-- Exercise aim --
Continue the letter amending the U.S. Plastic Lumber stock purchase agreement from the point where it ends.

-- Text section --
0000 Xxxx Xxxxxx Xxxx, Xxxxx 000
Xxxx Xxxxx, XX 00000
August 31, 2001
Fusion Capital Fund II, LLC
000 Xxxxxxxxxxx Xxxx Xxxxx
Xxxxx 0-000
Xxxxxxx, Xxxxxxxx 00000
RE: U.S. PLASTIC LUMBER CORP.
Gentlemen:
This letter is being delivered to confirm our understanding with
respect to certain issues under that certain Amended and Restated Common Stock
Purchase Agreement, dated as of May 16, 2001 (the "Purchase Agreement"), by and
between U.S. PLASTIC LUMBER CORP., a Nevada corporation (the "Company") and
FUSION CAPITAL FUND II, LLC ("Fusion"), with respect to the purchase by Fusion
of up to $6,000,000 of common stock of the Company. All capitalized terms used
in this letter that are not defined in this letter shall have the meanings set
forth in the Purchase Agreement. The Company and Fusion agree follows:
(1) Section 11(k)(iii) of the Purchase Agreement is hereby amended and restated
in its entirety as: "(iii) In the event that (x) the Company shall have failed
to file with the SEC a registration statement registering the Purchase Shares
and the Commitment Shares on before October 31, 2001, or (y) the SEC has not
entered an order declaring such registration statement effective under the 1933
Act on or before February 28, 2002, or (z) the Commencement shall not have
occurred on or before March 6, 2002, the Buyer shall have the option to
terminate this Agreement at the close of business on such date or thereafter
without liability to the Company."

-- Recorded information --
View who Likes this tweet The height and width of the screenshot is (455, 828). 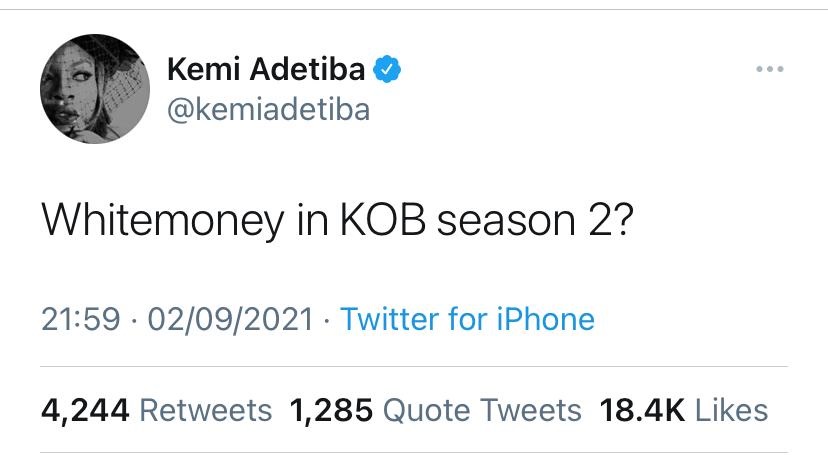[x=731, y=409]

-- Task result --
(2) The term "Registrable Securities" as defined in the Registration Rights
Agreement shall be deemed to include the Warrant Shares as defined in that
certain Warrant issued to Fusion by the Buyer as of the date hereof.
In consideration of the forgoing, the Company shall immediately issue
to Fusion 100,000 common stock purchase warrants in the form of Exhibit A
attached hereto.
Very truly yours,
U.S. PLASTIC LUMBER CORP.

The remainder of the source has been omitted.